Look at the attorneys who have made mistakes with generative AI. They are attorneys who didn’t read the information they received when they used generative AI and submitted briefs, memos, and other documents that were gibberish or unprofessional. Take, for example, Stephen A. Schwartz, a New York lawyer who went to ChatGPT and asked it to write him a brief in response to a motion to dismiss filed against his client. He was writing the answer to the motion on a subject that he really didn’t know much about, because he took a case that he really didn’t know much about, in a practice area he didn’t know much about. As a result, ChatGPT, which also didn’t know much about the area of law, because it is not a lawyer’s website or a research site, came up with a brief with authorities and quotes. It looked good, he thought. But anything with authorities and quotes can look good, even if, as Schwartz later found out, the chatbot completely made up all of the quotes and all of the citations. Then there were the judges who were listed as having written the decisions. They were real judges. But they weren’t real cases. ChatGPT made them up.

When Schwartz submitted his brief to the court and opposing counsel, he was in for a rude awakening. The other attorneys, who weren’t dabbling and regularly practiced in that area of law, knew the area of law. It didn’t take long for them to realize that Schwartz had cited cases that didn’t exist. They immediately brought this information to the attention of the judge. The judge, when confronted with this, asked Schwartz to verify the accuracy of his quotes. He did this by asking ChatGPT if the cases were real. Not a good idea. ChatGPT told him that all of the quotes were accurate. Of course, they weren’t.

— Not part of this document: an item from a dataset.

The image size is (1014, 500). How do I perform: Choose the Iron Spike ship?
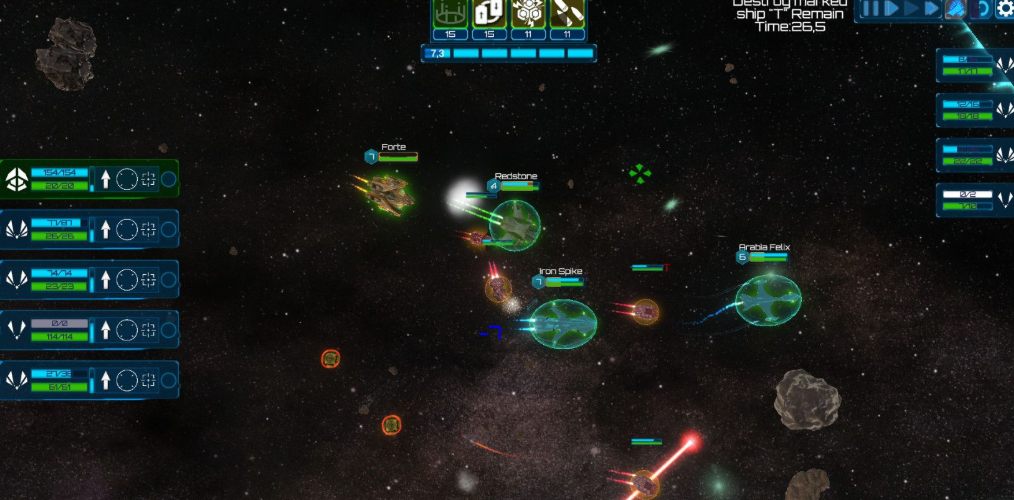click(x=562, y=323)
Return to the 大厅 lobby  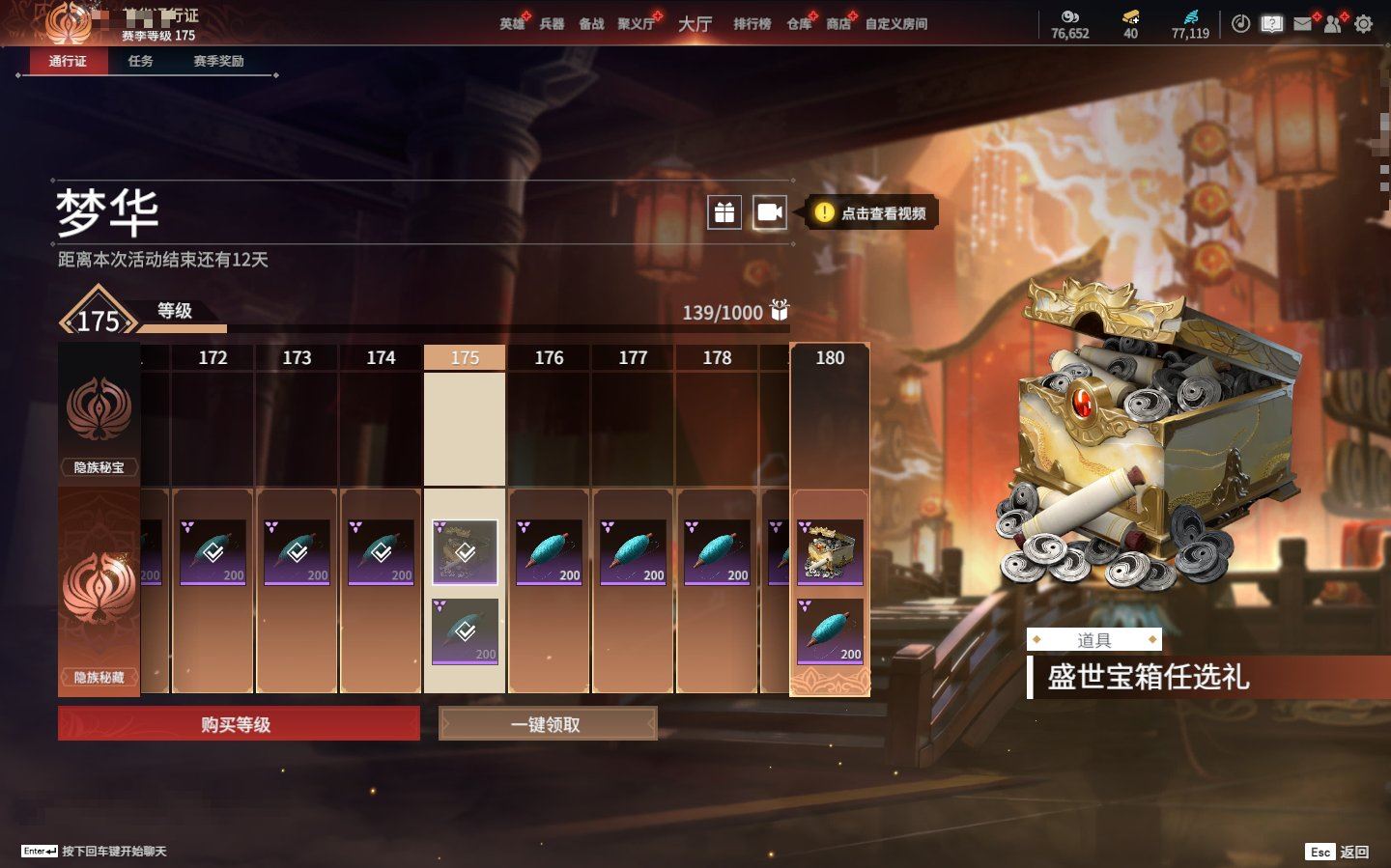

When we talk about ethical rules, we talk about all the different permutations of ethical issues that come up. You can fit most of the ethical quandaries that lawyers get into in a few basic Rules of Professional Conduct and go from there. In the end, though, most lawyers who make mistakes either make mistakes because they simply made a mistake, as many of us do, or, as Schwartz did, make mistakes because they take cases that they’re not qualified to take and then write briefs that they don’t know anything about and suddenly find themselves in trouble. In those cases, it comes down not to a new Rule of Professional Conduct but to a narrower issue: competence. It’s all about competence.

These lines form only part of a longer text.